Copy out exactly the lines below that run from the one holding "Click the screenshot camera icon" to the one holding "This screenshot has height=810, width=1549.", keeping both of those lines and no others.

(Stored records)
Start of Block
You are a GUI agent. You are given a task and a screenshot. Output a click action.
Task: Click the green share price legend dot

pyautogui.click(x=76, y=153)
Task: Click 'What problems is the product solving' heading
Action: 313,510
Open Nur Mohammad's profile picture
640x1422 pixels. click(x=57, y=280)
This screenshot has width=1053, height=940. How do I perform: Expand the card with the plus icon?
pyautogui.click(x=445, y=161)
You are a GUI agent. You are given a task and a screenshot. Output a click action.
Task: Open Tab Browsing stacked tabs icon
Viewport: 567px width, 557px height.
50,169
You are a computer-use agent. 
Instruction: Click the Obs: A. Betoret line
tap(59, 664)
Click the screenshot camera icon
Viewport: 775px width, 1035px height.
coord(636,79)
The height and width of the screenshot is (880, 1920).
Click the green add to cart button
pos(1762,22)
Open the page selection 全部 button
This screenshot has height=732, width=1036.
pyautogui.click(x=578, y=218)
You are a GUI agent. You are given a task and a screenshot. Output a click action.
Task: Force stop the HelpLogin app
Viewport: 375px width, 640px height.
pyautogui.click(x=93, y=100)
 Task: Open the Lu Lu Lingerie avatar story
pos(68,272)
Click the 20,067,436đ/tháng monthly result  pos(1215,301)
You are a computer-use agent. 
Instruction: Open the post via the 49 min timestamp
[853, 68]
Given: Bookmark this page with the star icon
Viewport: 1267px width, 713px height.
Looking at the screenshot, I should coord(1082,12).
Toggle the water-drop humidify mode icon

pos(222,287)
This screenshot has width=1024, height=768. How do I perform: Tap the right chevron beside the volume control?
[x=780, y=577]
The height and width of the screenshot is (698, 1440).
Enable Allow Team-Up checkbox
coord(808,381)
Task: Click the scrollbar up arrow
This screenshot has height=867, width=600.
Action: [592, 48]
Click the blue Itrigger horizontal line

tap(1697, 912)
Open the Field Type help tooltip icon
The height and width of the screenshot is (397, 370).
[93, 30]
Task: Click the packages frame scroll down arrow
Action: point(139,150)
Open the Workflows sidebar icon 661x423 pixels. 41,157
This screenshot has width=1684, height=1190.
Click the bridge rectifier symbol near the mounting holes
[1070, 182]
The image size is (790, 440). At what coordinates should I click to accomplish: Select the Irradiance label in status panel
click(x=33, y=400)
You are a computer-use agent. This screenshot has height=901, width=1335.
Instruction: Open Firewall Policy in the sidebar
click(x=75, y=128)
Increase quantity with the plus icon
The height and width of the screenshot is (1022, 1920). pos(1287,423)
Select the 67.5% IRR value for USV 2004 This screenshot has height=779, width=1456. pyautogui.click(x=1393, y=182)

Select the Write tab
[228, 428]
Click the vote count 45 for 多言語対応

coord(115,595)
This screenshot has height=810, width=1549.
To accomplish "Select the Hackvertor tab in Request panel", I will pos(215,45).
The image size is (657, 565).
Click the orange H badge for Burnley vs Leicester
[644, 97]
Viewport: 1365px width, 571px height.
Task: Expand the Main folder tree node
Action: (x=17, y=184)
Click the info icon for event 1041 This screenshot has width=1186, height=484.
End of Block
_RESULT OF THE TASK_
Click the screenshot camera icon
Viewport: 775px width, 1035px height.
coord(636,79)
The height and width of the screenshot is (880, 1920).
Click the green add to cart button
pos(1762,22)
Open the page selection 全部 button
This screenshot has height=732, width=1036.
pyautogui.click(x=578, y=218)
You are a GUI agent. You are given a task and a screenshot. Output a click action.
Task: Force stop the HelpLogin app
Viewport: 375px width, 640px height.
pyautogui.click(x=93, y=100)
 Task: Open the Lu Lu Lingerie avatar story
pos(68,272)
Click the 20,067,436đ/tháng monthly result  pos(1215,301)
You are a computer-use agent. 
Instruction: Open the post via the 49 min timestamp
[853, 68]
Given: Bookmark this page with the star icon
Viewport: 1267px width, 713px height.
Looking at the screenshot, I should coord(1082,12).
Toggle the water-drop humidify mode icon

pos(222,287)
This screenshot has width=1024, height=768. How do I perform: Tap the right chevron beside the volume control?
[x=780, y=577]
The height and width of the screenshot is (698, 1440).
Enable Allow Team-Up checkbox
coord(808,381)
Task: Click the scrollbar up arrow
This screenshot has height=867, width=600.
Action: [592, 48]
Click the blue Itrigger horizontal line

tap(1697, 912)
Open the Field Type help tooltip icon
The height and width of the screenshot is (397, 370).
[93, 30]
Task: Click the packages frame scroll down arrow
Action: point(139,150)
Open the Workflows sidebar icon 661x423 pixels. 41,157
This screenshot has width=1684, height=1190.
Click the bridge rectifier symbol near the mounting holes
[1070, 182]
The image size is (790, 440). At what coordinates should I click to accomplish: Select the Irradiance label in status panel
click(x=33, y=400)
You are a computer-use agent. This screenshot has height=901, width=1335.
Instruction: Open Firewall Policy in the sidebar
click(x=75, y=128)
Increase quantity with the plus icon
The height and width of the screenshot is (1022, 1920). pos(1287,423)
Select the 67.5% IRR value for USV 2004 This screenshot has height=779, width=1456. pyautogui.click(x=1393, y=182)

Select the Write tab
[228, 428]
Click the vote count 45 for 多言語対応

coord(115,595)
This screenshot has height=810, width=1549.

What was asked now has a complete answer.